Nous avons postulé que l’analyse des modes de vie des individus est révélatrice des chances qu’ils ont d’accomplir leurs besoins d’accès aux activités de reproduction sociale du quotidien. L’analyse menée a tenté de prendre en considération les facteurs endogènes aux individus ou leurs caractéristiques socioprofessionnelles. Cependant, les modes de vie ne peuvent pas s’appréhender à part entière par ce seul jeu de variables explicatives. Il en est d’autres, dont les pratiques et les relations sociales entre les groupes sociaux, mais aussi des facteurs exogènes aux groupes sociaux qui peuvent directement rendre compte des modes de vie, des besoins des individus et, in fine, de l’accès à certaines activités.
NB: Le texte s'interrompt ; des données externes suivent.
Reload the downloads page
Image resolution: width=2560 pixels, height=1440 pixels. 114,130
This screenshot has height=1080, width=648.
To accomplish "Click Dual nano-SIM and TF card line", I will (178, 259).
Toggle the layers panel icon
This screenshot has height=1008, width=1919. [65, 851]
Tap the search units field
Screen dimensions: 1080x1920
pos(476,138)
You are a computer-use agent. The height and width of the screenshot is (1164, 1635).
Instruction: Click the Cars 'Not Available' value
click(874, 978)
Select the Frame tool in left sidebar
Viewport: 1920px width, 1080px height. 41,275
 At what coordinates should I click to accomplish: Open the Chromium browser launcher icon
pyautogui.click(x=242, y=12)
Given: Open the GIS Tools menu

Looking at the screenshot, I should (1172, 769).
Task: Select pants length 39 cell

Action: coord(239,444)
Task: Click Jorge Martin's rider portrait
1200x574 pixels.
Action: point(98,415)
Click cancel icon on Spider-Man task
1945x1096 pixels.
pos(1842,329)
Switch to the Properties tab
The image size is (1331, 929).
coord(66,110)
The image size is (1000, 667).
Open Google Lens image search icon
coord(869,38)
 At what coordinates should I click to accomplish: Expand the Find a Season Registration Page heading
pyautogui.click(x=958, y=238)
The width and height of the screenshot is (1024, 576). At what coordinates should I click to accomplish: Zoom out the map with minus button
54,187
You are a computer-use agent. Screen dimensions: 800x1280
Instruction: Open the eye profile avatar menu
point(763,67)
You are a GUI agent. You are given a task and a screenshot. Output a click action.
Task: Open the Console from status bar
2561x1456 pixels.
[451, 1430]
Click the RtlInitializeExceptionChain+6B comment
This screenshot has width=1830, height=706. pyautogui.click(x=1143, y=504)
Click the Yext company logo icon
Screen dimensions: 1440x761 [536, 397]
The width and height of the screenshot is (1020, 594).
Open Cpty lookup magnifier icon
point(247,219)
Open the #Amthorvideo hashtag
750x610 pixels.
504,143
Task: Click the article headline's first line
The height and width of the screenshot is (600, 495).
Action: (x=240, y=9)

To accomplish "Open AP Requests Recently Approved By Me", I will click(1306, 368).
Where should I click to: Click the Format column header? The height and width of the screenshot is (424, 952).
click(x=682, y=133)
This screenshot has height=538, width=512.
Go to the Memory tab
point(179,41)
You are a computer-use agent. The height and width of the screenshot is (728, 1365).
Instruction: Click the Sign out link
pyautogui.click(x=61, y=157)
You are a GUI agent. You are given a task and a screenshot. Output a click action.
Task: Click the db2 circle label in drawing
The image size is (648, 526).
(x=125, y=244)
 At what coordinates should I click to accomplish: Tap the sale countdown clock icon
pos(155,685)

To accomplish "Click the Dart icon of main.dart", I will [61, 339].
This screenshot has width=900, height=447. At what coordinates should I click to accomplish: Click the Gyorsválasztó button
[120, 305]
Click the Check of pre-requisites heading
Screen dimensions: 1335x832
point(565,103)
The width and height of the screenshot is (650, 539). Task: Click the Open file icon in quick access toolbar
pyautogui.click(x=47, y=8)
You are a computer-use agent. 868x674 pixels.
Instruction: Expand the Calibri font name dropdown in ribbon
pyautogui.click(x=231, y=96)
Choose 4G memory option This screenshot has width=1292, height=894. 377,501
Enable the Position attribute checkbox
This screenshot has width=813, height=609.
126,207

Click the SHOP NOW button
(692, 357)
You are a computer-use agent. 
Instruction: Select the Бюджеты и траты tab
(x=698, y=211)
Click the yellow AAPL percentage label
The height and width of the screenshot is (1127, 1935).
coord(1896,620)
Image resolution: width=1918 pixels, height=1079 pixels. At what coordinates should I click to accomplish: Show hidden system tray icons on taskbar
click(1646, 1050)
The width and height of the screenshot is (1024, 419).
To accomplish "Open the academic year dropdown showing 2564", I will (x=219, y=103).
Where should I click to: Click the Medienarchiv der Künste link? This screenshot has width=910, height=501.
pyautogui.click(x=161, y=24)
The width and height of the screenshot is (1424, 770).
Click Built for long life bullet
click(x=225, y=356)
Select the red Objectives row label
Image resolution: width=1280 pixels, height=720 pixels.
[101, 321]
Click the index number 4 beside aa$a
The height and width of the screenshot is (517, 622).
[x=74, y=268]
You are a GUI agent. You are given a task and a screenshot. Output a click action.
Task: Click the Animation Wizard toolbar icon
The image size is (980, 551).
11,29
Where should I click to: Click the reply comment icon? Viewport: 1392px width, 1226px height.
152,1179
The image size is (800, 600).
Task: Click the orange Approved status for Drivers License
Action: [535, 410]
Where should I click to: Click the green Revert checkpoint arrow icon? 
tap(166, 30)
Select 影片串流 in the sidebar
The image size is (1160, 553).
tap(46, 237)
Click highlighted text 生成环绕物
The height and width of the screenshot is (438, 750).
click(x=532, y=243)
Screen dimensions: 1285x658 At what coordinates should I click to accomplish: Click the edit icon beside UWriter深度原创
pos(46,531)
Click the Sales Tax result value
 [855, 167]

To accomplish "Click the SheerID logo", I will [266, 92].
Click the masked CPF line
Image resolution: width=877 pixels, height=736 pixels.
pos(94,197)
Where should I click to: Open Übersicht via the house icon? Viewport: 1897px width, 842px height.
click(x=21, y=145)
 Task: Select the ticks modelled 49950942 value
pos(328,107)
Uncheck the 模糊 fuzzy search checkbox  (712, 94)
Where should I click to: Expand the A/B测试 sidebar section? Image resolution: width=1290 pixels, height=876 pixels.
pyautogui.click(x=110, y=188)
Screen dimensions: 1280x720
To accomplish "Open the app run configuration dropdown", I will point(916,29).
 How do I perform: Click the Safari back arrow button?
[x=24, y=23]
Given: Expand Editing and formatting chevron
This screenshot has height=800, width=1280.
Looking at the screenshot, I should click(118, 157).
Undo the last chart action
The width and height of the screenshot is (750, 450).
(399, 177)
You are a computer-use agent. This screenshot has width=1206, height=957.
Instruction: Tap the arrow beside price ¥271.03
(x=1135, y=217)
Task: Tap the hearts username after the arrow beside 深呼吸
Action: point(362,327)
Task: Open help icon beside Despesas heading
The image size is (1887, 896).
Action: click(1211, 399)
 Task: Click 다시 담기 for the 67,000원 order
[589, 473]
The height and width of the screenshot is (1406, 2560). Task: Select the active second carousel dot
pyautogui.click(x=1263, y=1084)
C’est une des principales limites de notre travail que de proposer une approche normative dans le passage des modes de vie à l’identification des activités dont les individus ont besoin au quotidien. La définition normative aurait tendance à biaiser la référence aux besoins quotidiens qu’expriment les individus. Le besoin est défini comme étant « la reconnaissance de la nécessité d’un bien ou d’un service » [Blouin et al, 1995, p.20]. Il se réfère à quelque chose qui, à la fois, fait défaut et est indispensable à la vie quotidienne des individus. Il est l’expression de la recherche de moyen déterminé pour parvenir à une fin déterminée [Reboul, 1999] ou pour accéder aux biens ou services faisant défaut à l’individu. Faire référence exhaustivement aux besoins reviendrait, en somme, à rendre compte, par les pratiques de mobilité et/ou les pratiques et relations sociales, des préférences (non) révélées des individus en termes d’accès aux activités du quotidien.

Dans les limites d’interprétation des motivations de déplacements faite à partir des enquêtes ménages déplacements, l’approche normative d’un panier de biens unique en quatre grands motifs (commerces, santé, démarches / aide à la personne et loisirs) occulte, en partie, les préférences individuelles des différents groupes sociaux. Il serait alors intéressant de poursuivre et approfondir l’interprétation des besoins, et la prise en considération des préférences révélées par les différents groupes d’individus, afin de préciser le passage « fragile » des modes de vie des individus aux activités du quotidien dont ils peuvent exprimer un besoin et / ou une plus ou moins difficultés d’accès. Cette analyse ambitionnerait une approche différenciée de la mesure de l’accessibilité potentielle aux activités selon les groupes sociaux, en définissant des paniers de biens « personnalisés », et ce en tenant toujours compte par ailleurs de leur localisation résidentielle, de la localisation des activités, et de l’accès aux différents modes de déplacements. Il serait alors intéressant d’avoir recours, au-delà des enquêtes ménages déplacements, à d’autres sources d’informations, telles que les enquêtes emploi du temps de l’I.N.S.E.E. [1999] ou des enquêtes de terrain, pour pouvoir interpréter les besoins et les préférences individuelles.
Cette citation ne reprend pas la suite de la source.